Mathinées lacaniennes

La puissance des mathématiques, la frénésie de la science, exposé de Virginia Hasenbalg

 

 

« La puissance des mathématiques, la frénésie de la science ne reposent sur rien d’autre que sur la suture du sujet. » C’est ce que disait Lacan en 1966. Cette phrase pose la question de la place de la science pour un psychanalyste, et reste centrale dans la mesure où le discours scientifique d’aujourd’hui marginalise la psychanalyse, en avançant des constructions logiques présentées comme des certitudes incontestables et universelles.

 

La phrase de Lacan est salutaire. un commentaire de ce passage du séminaire des « Problèmes cruciaux pour la psychanalyse » s’impose.

Une suture est une couture, assemblage de deux parties. Un hiatus sépare ainsi les deux bords de la coupure à suturer. C’est la refente du sujet fondé par le Cogito de Descartes. Le « je pense, donc je suis » est une énonciation qui refend le sujet.

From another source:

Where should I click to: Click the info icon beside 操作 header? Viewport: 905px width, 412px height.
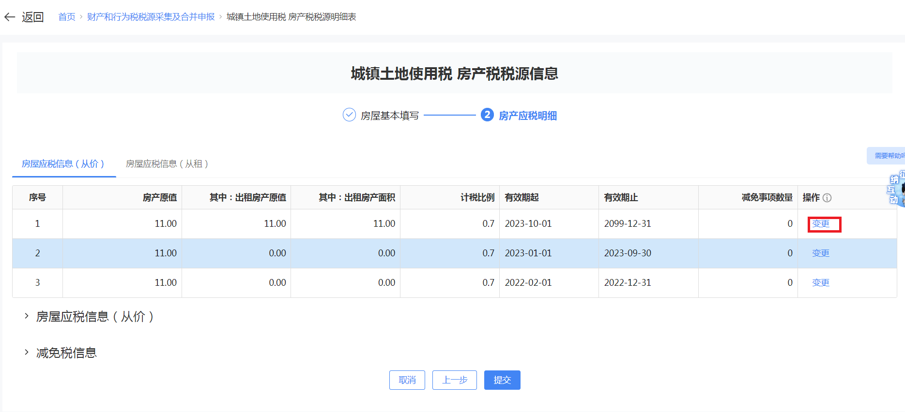pos(827,198)
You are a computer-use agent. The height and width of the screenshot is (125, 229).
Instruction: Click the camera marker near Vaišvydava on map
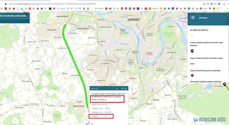point(225,84)
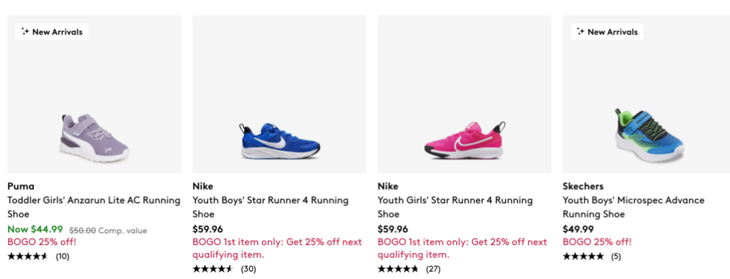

D’un côté de la béance, un être du savoir s’affirme. Un je pense qui pense, qui panse, qui fait pansement, que sait penser.

De l’autre, un être de vérité qui s’évanouit sous le sens du « je suis » .

Il y a donc une coupure qui fait appel à une suture. Mais pas n’importe laquelle.

 

Marc Darmon avance à ce propos que ce que la topologie de Lacan permet à l’analyste de ne pas oublier, c’est justement comment le sujet est une coupure irréductible ».  Alors, coupure ou suture…?

 

Autrement dit, quel est le point de couture qui fonde le sujet, qui maintient la béance cartésienne qui l’inaugure, son ascèse, aussi bien que la rigueur de notre pratique?

 

Avant d’arriver à ce point de couture, que vous connaissez tous, quelques mots sur les bords de la béance.

 

Pour les illustrer Lacan prend un exemple caricaturale, celui de Piaget et son hypothèse du développement de l’enfant. Cette théorie illustre ce qu’il en est de la connaissance lorsqu’elle s’appuie sur un « être du savoir » qui prétend posséder la vérité incarnée par le petit enfant considéré en quelque sorte comme un objet d’observation, un sous-développé?. C’est une hypothèque, dit Lacan, que l’être du savoir prend sur l’être de la vérité, l’enfant lors de son entrée dans la parole et le langage. L’être du savoir, Piaget, dispose de l’être de la vérité, le petit, comme s’il lui appartenait - c’est ce que le mot hypothèque veut dire - alors que ce n’est pas le cas.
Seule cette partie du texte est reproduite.